The Lantern Man. Local Legend from Kanosh, hometown of wildfires, deer hunters, ghosts and spiders and my youngest child. She clasps together her hands, draws in a great breath, makes big her eyes (I believe I mentioned we are a romantic people) and says, "Yes. That's what I want to tell. And," suddenly practical, "it will work well for me. You remember I saw him. On Halloween when we were walking past the park. When I was little."
I didn't remember.
And I've never seen the Lantern Man.
Though I do believe people believe they have. I must, as I know the people who tell the stories and I believe them when they say most other things, so I have to believe this, too. I saw Virge Christensen witch for water in our yard, I saw them dig down where he told them, I saw them find the pipe where the map said there was no pipe, I believe him when he tells about his encounter with the uncanny lantern light on the west desert in the dark night.

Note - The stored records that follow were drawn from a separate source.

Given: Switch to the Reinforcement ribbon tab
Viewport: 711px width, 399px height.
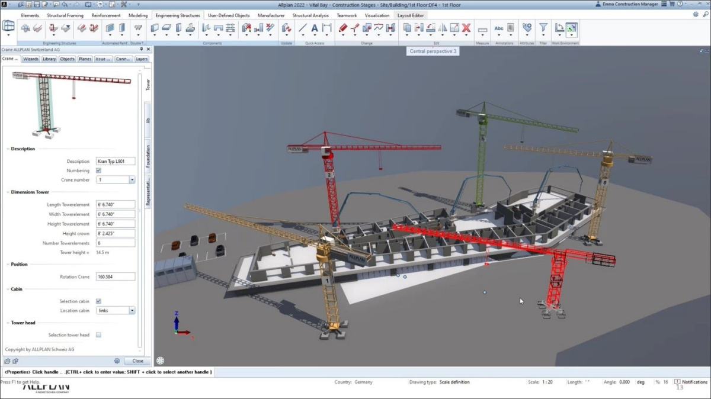Looking at the screenshot, I should [106, 15].
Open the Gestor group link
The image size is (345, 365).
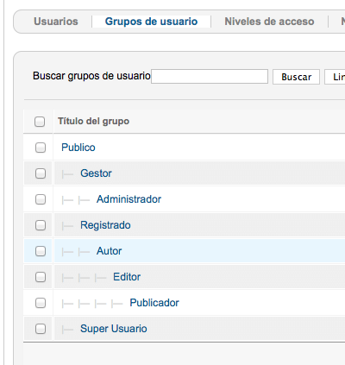point(96,173)
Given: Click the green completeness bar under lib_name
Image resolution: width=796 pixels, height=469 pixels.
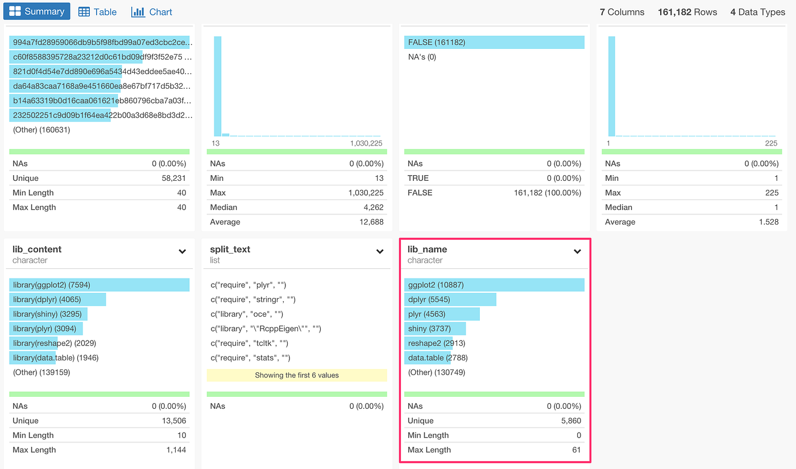Looking at the screenshot, I should point(494,394).
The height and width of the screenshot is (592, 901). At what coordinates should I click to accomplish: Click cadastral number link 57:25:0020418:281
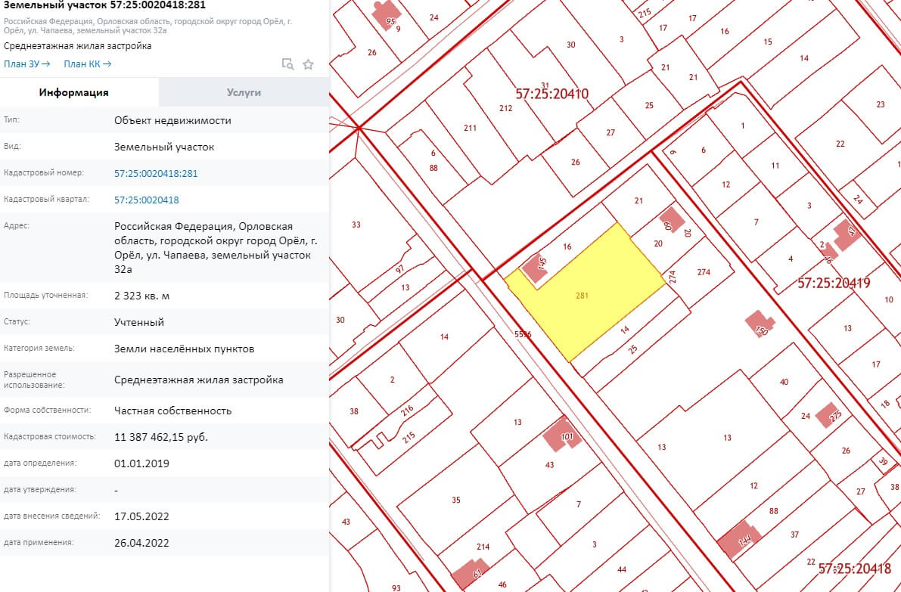156,173
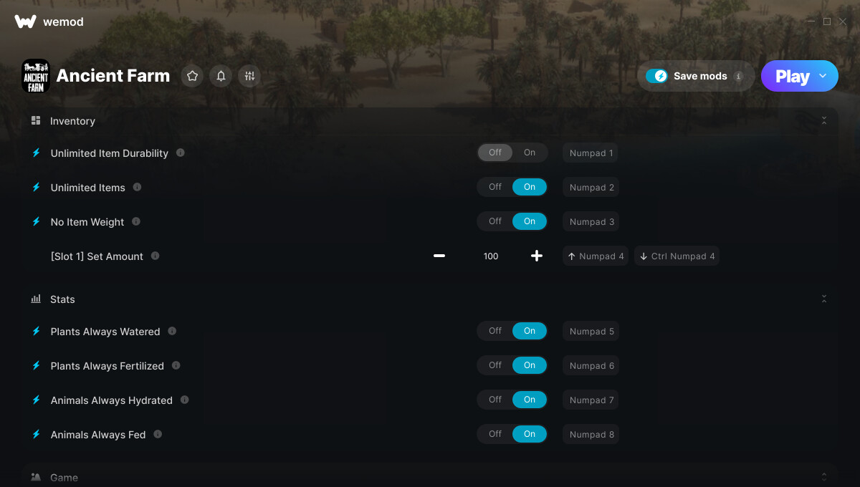Open the Play button dropdown arrow
The image size is (860, 487).
tap(823, 76)
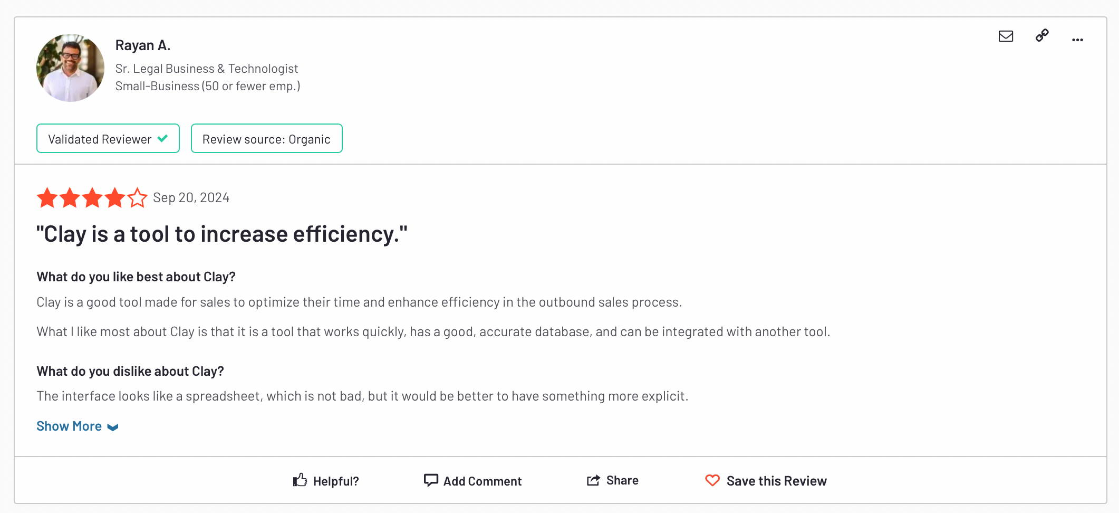1119x513 pixels.
Task: Click the thumbs-up Helpful icon
Action: (300, 480)
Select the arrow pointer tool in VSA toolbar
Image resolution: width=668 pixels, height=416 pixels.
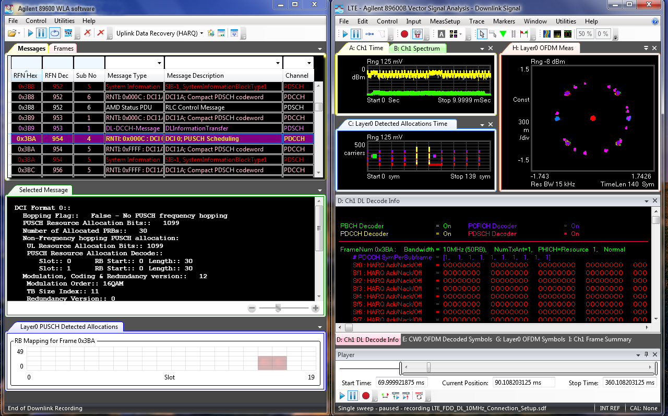click(482, 34)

We start building a story.
She tells me she hadn't realized how many ghost stories there are about Kanosh and the area around it till her cousin told her. Recently. Alarmed, I ask her what she's heard. Eyes wide, leaning in, she tells me some pretty tame ones, skin walkers and stuff. OK. Those will do nicely for our purposes. I tell her she needs to explain how the town sits on the land, its relation to the mountains and to the west desert. The desert is where the Lantern Man is; sheltering by the mountains is where the rest of us are. I remind her of hellholes, lost mines, haunted valleys and gullies, lava tubes and hot springs. We can see a dead volcano from our front yard. The basalt flow where Indians left hundreds of pictures, the odd graves on the desert, the travertine quarry with machinery still in place and great blocks of marble standing waiting for wagons that never came to take it away. The dry and broken swimming pool and open air dance hall, desolate and dusty, on one of a hundred dirt roads snaking through the nothingness of the west desert. You'd never find it if you didn't know. Or if you did.
"Yes," she tells me. She nods solemnly. We are haunted indeed. "And Topaz. Think how many ghosts from Topaz."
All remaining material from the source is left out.